You don’t want to play politics with Tim Finchem.
On Sunday during the final match at the Accenture, Tim went before the golf world and stated that, like the PGA of America, the PGA Tour would not support the anchoring ban proposed by the USGA and the R&A.
What he didn’t say was just as important as what he did say. When asked on Sunday if, “he could see a day when the USGA and the R&A outlawed anchoring yet it’s allowed on the PGA Tour?” Finchem was less than forthcoming.
“I haven’t spent much time worrying about that,” the PGA Tour Commissioner stated. “That would be speculation, and I haven’t really thought about that. I’ve thought more about some other areas of bifurcation, whether it would work or not.”
What does that mean? The truth is that I don’t really know. But having been a part of the PGA Tour for more than two decades I can tell you that Tim Finchem has considered every possibility. He is a brilliant strategist who has taken the PGA Tour from a few hours of television coverage a week to the mainstream. The purses have increased by several hundred percent under the Finchem regime, and the Tour has experienced growth in a way that few could have imagined much less orchestrated.
Biographies are written about men like Tim Finchem, but I don’t want to turn this into one. I mention these accomplishments and the fact that before becoming the commissioner Tim is a lawyer who worked as a White House advisor to Jimmy Carter and later formed an incredibly successful marketing strategy firm in D.C.

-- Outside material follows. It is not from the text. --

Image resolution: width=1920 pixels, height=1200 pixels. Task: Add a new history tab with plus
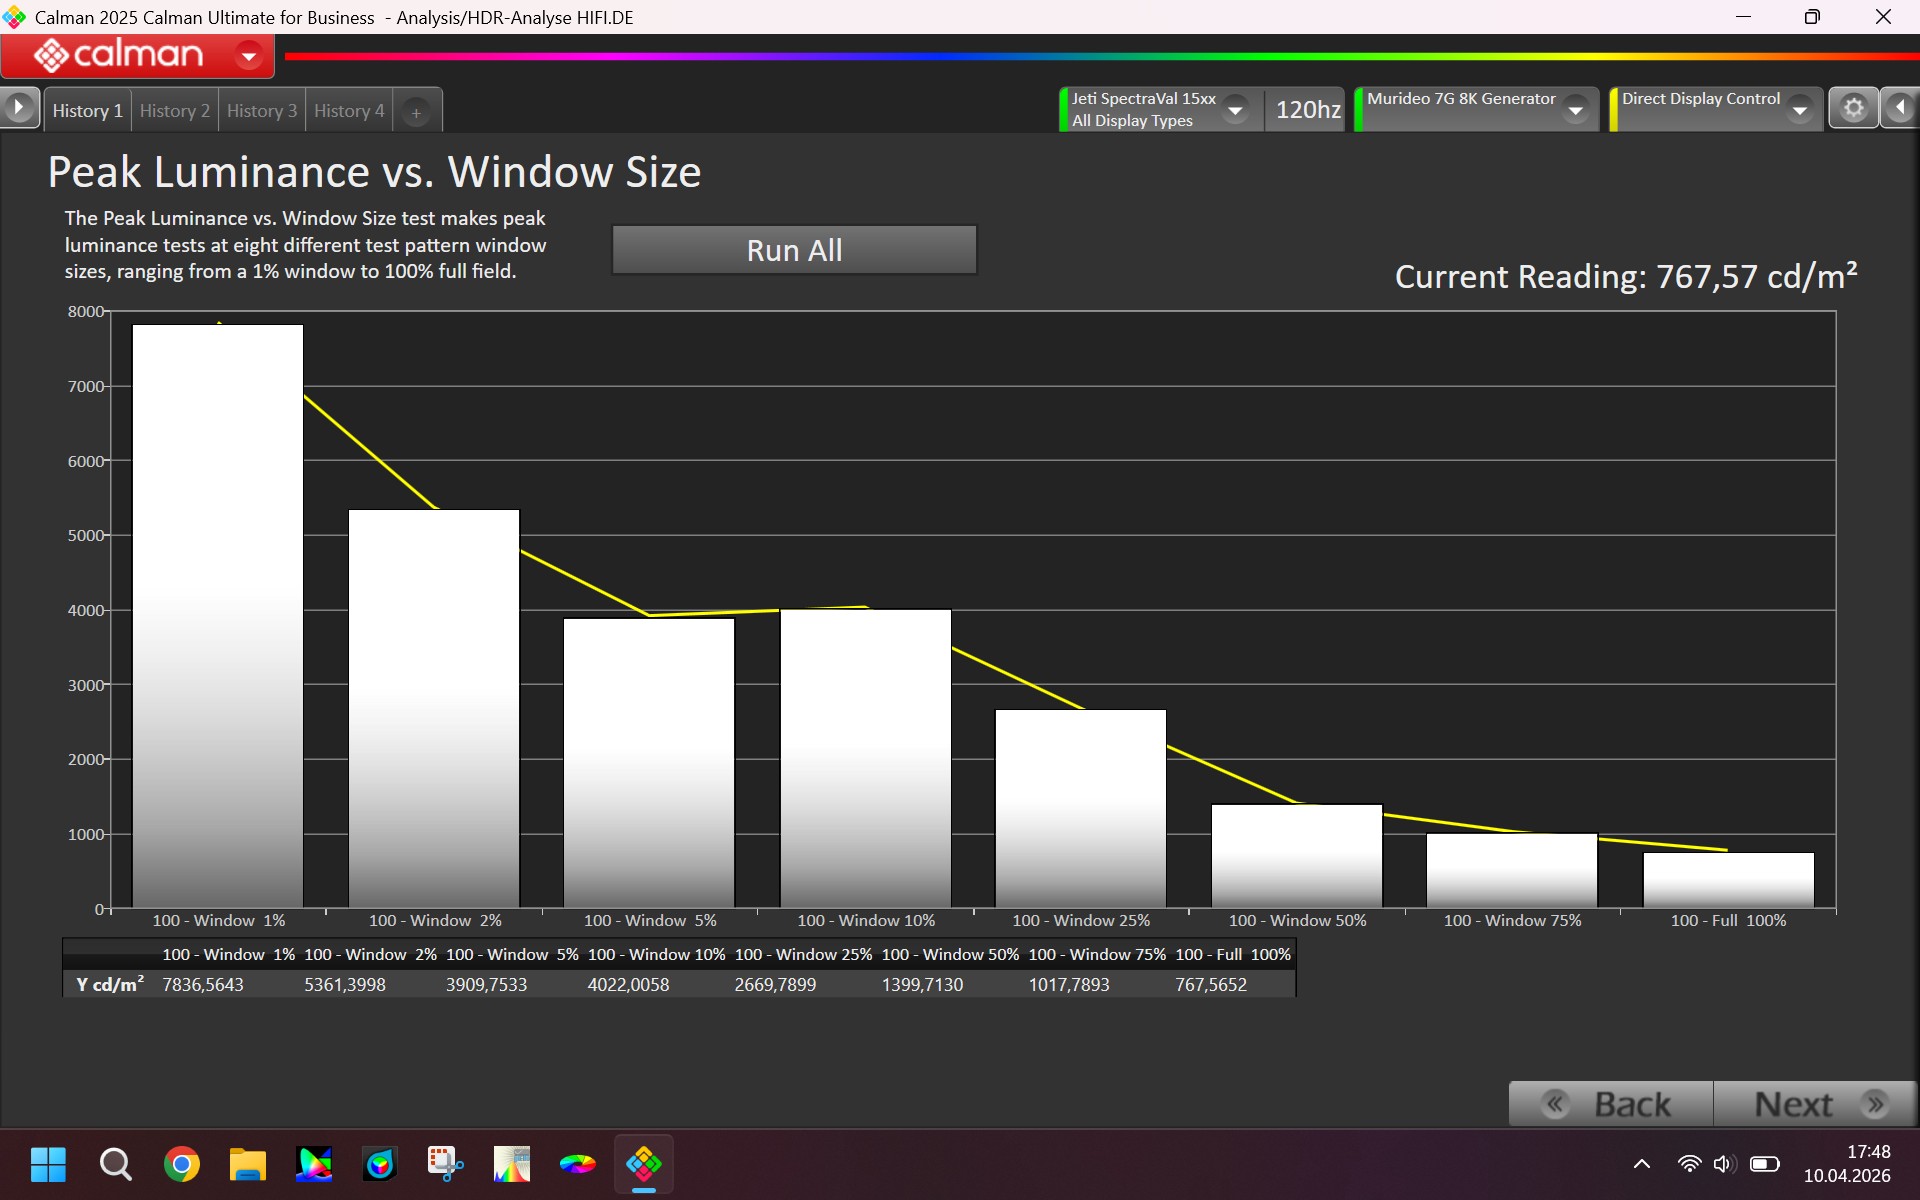coord(416,112)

Some may look at the statements made by the commissioner as the PGA Tour flexing its muscle against the USGA and the R&A but, at the very least, that is an incomplete view. The players on the PGA Tour don’t have a voice in the room with the USGA and the R&A.
There isn’t a players union (all attempts to form one have been quashed) or a unified position. Rory McIlroy believes that the Tour should simply follow the USGA and the R&A’s lead. Ernie Els and Keegan Bradley have a different view.

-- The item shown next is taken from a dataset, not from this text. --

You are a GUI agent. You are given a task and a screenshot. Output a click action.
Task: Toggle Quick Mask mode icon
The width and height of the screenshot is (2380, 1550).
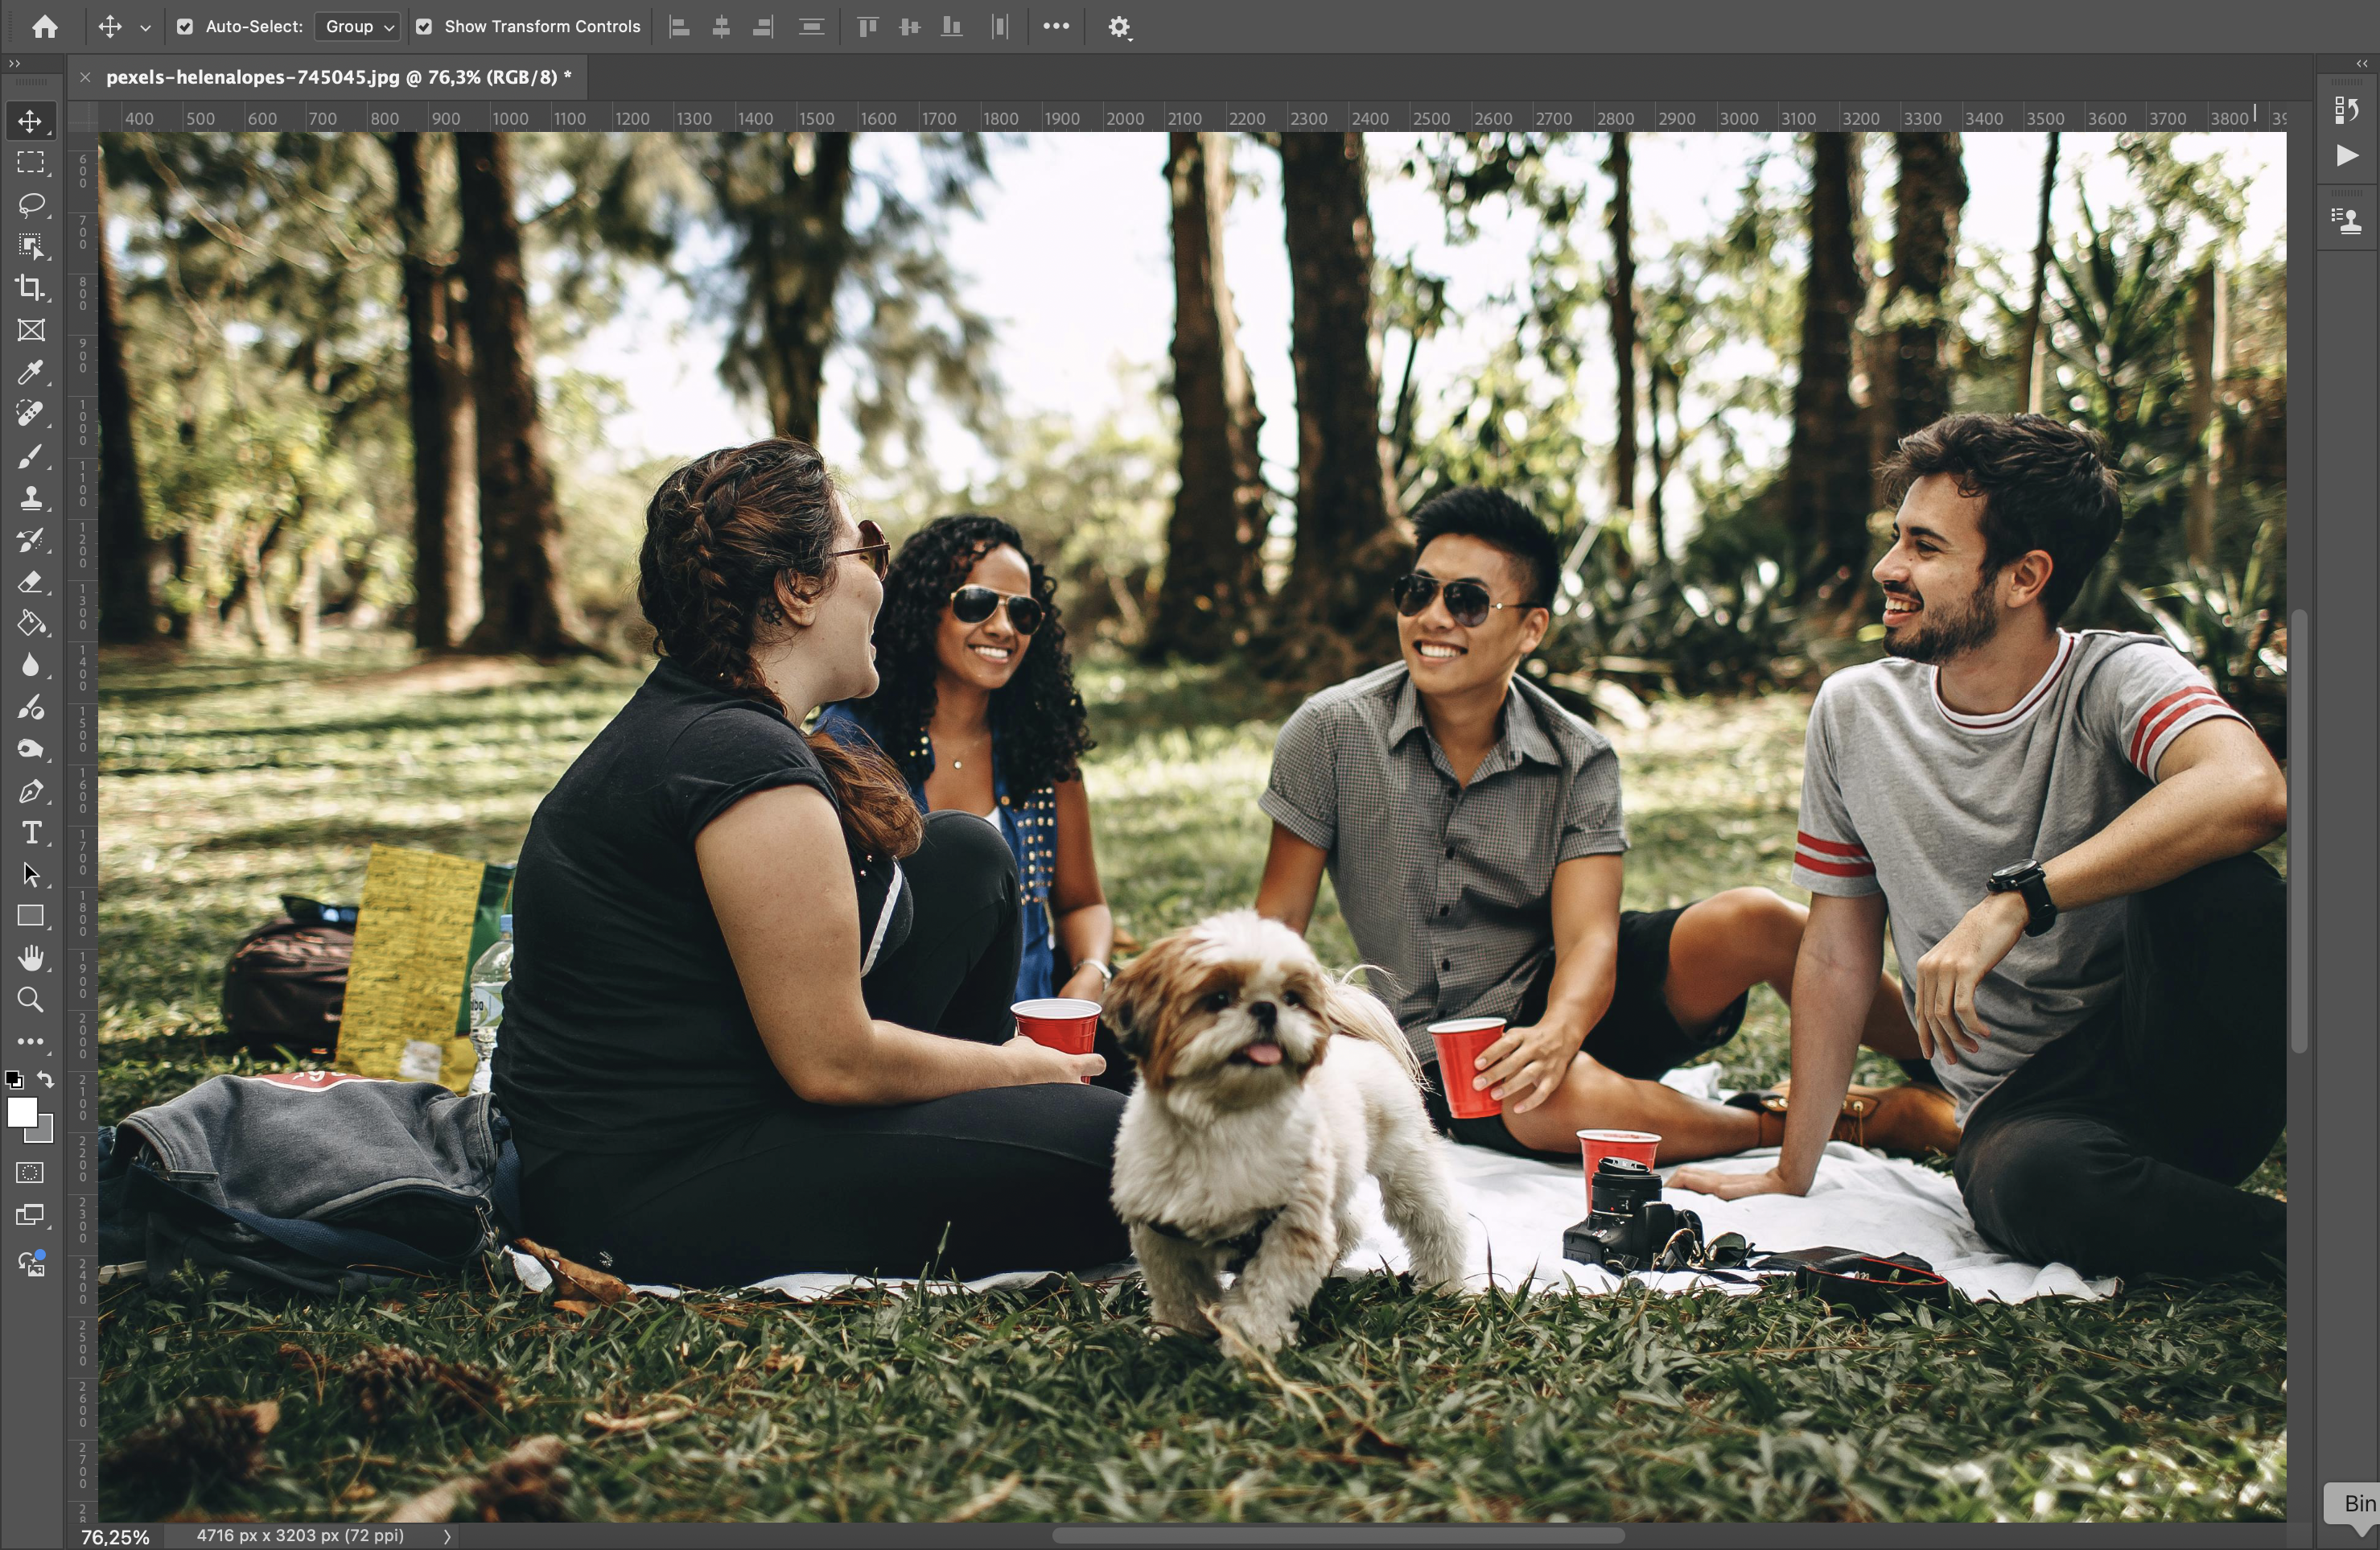coord(30,1173)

So when the discussion was placed before the player representatives the decision was made to oppose the ban in the broadest sense possible. If the Tour’s intention was to flex its muscle it would have simply come out and said that they would form their own set of rules. Instead, under Finchem’s watch, the Tour presented a seemingly innocuous position forcing the USGA and the R&A to make the next move.
It was in this subtle position that the playing field changed. While this will fundamentally remain a debate about anchoring on Sunday the PGA Tour made it a discussion about who makes the rules. Amazingly this was done without undermining the current authority of the USGA and the R&A. Finchem played classic match play on Sunday and has now put his opponent in a position to make its own mistakes.
Later on Sunday the USGA released a statement applauding the 90-day discussion period that ends on Thursday concerning the proposed anchoring ban. Furthermore they said, “It is our plan to take final action on the proposed ruling in the Spring.”
Something tells me that regardless of when the discussion period was scheduled to end the discussion between the powers that be is just getting started.
The worst thing that could happen here is for the USGA to conduct the U.S. Open under one set of rules while the PGA Tour plays week to week under a separate set of rules. This isn’t good for the game or for the rules of the game. Everyone knows this. But most importantly the USGA better pay attention to it.
The organization that supports the ladies and gentlemen who give you golf lessons, clean your golf cart and fit you for your equipment take a stand as the PGA of America has done. And then the organization that puts the product on television that you watch every week takes the same stand as the PGA Tour has done it paints a very bleak picture for any organization to oppose them.
The next move will be made by Mike Davis and the USGA. Whatever the next move is, it will be critical to not only those who putt with a belly putter but to the credibility and accountability of the game’s governing bodies. So far, and in some cases quite surprisingly, every move that the USGA has made on this issue has been countered strongly. This next move will meet with the same scrutiny. Now that the PGA Tour has entered the fight the stakes and the profile of the conversation have been raised.
Up to this point the USGA has been playing a nasty game of checkers. Tim Finchem is playing chess.